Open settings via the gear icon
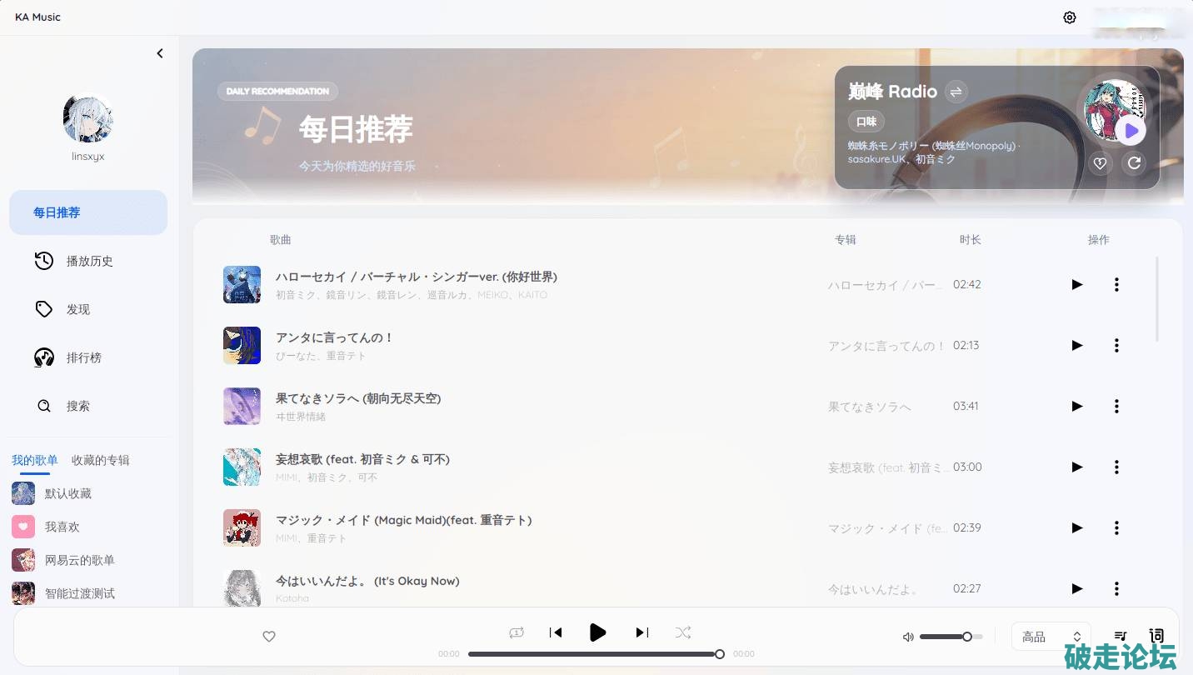 1070,18
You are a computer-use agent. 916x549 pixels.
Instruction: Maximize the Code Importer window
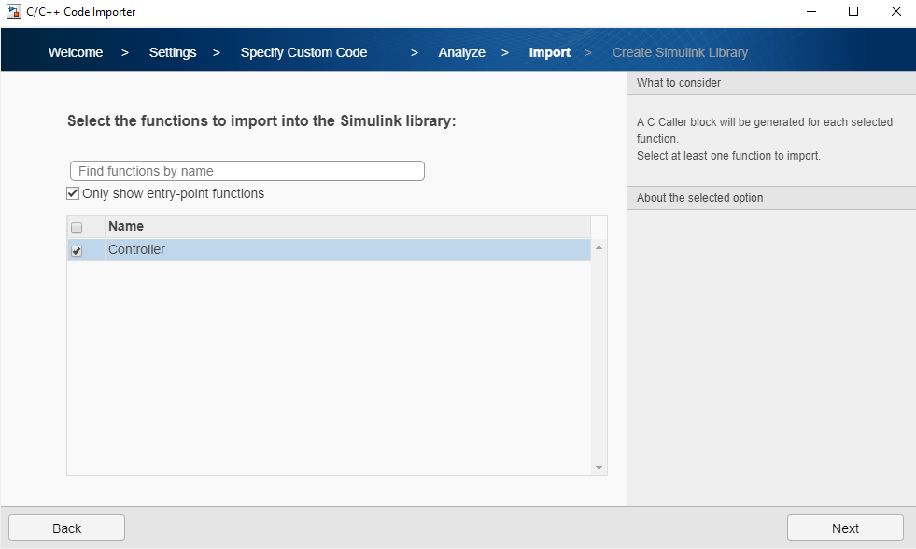tap(853, 12)
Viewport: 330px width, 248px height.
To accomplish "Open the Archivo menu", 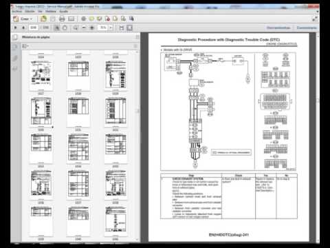I will point(17,11).
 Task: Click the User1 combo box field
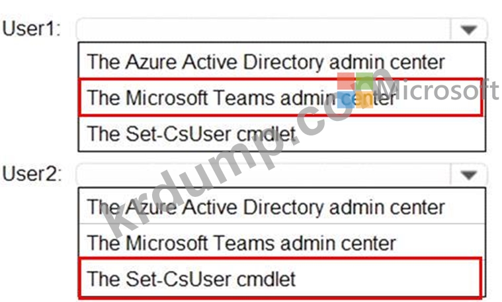tap(263, 30)
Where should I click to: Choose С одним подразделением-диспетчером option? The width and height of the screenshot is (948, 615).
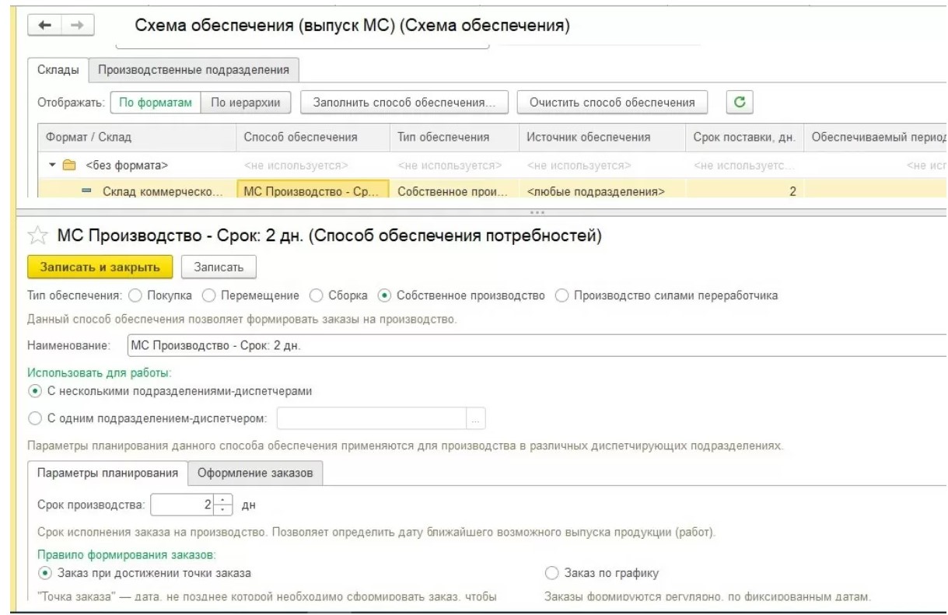35,419
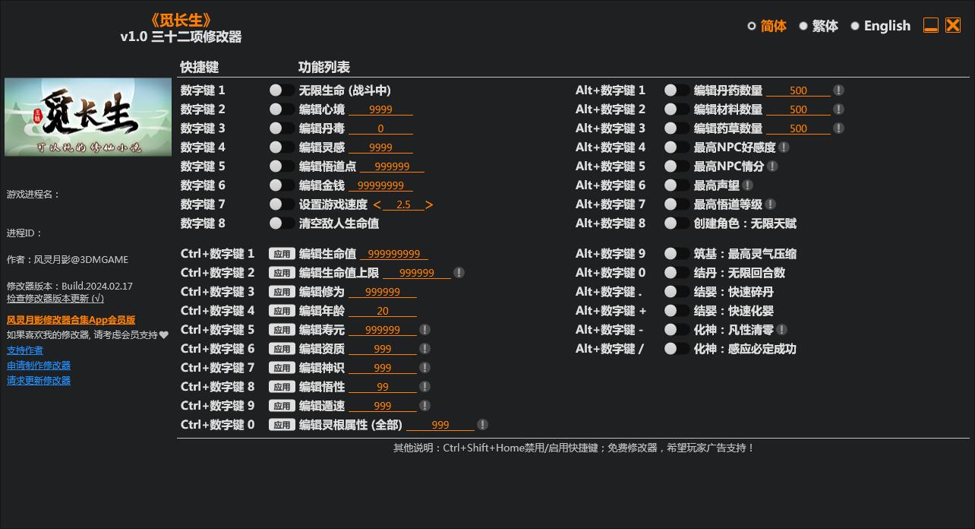Enable 创建角色：无限天赋
The height and width of the screenshot is (529, 975).
pos(676,223)
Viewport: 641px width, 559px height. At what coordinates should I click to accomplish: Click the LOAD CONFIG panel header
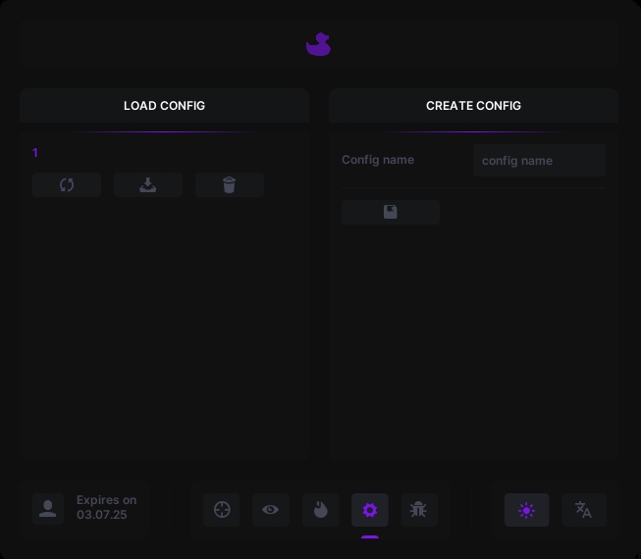click(x=164, y=106)
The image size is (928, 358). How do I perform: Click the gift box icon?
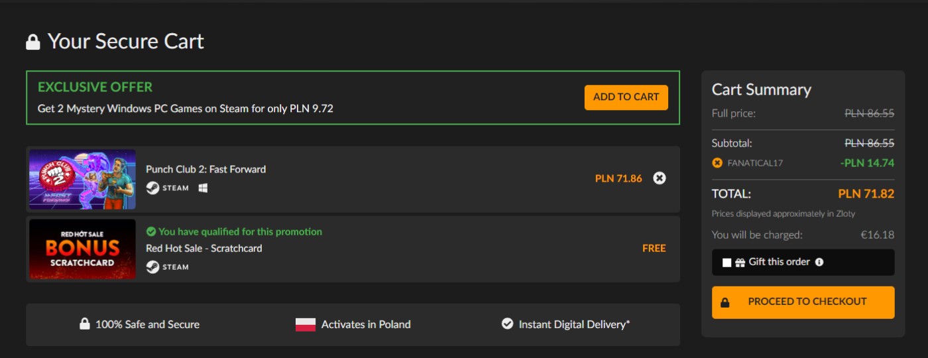tap(740, 263)
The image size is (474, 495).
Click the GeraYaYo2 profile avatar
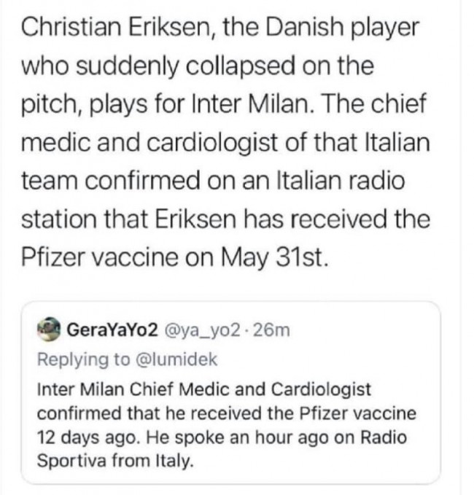pos(50,330)
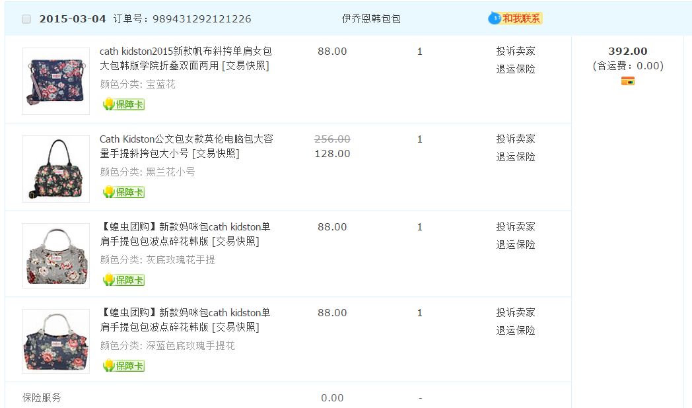Viewport: 692px width, 408px height.
Task: Click 投诉卖家 for the 公文包 item
Action: tap(516, 139)
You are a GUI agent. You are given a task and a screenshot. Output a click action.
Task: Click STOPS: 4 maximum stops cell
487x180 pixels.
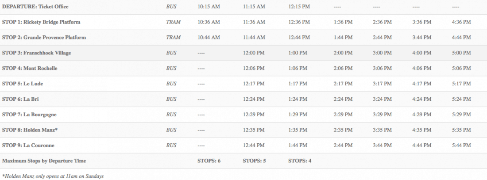coord(300,161)
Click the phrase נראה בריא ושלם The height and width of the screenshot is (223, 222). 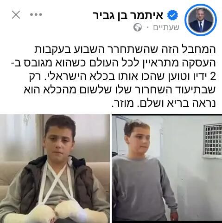[x=178, y=104]

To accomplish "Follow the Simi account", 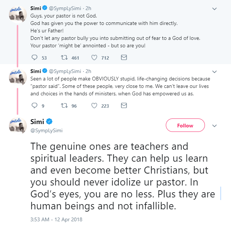I will (x=185, y=126).
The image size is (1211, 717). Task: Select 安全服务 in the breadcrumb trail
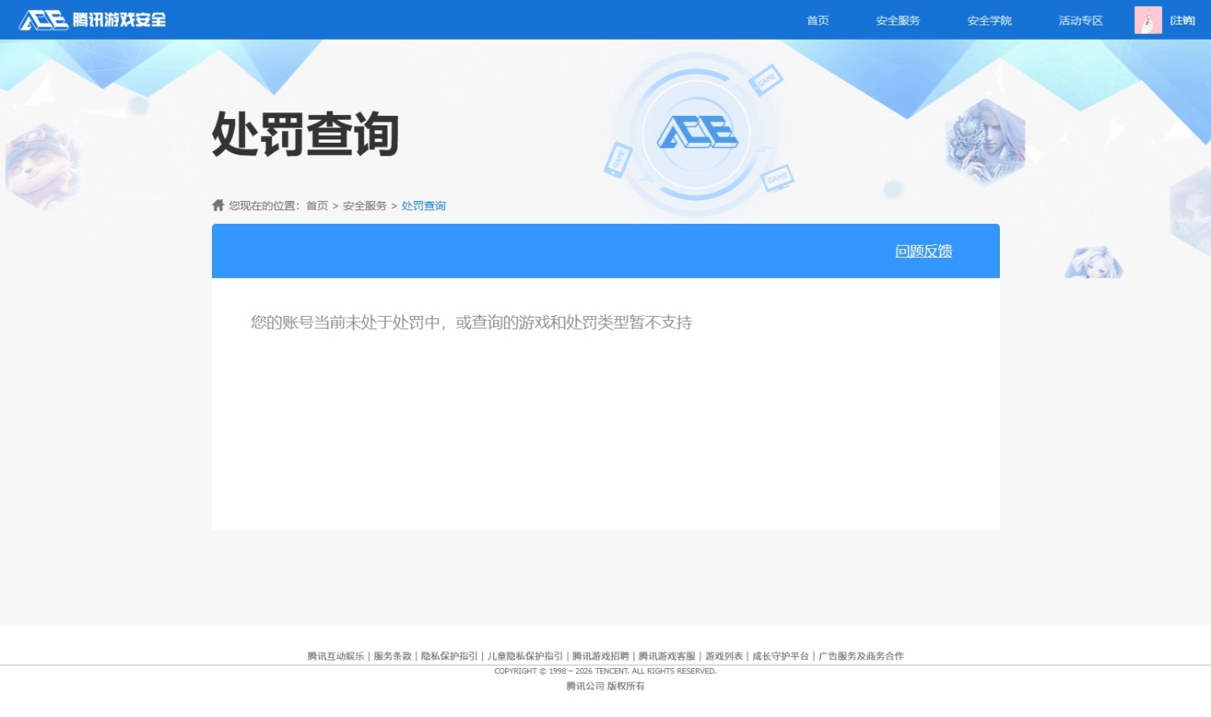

■ **Work item**
From the entries above, extract each line containing "agent".

■ **Expected output**
You are a computer-use agent. 916x549 pixels.
You are a GUI agent. You are given a task and a screenshot. Output a click action.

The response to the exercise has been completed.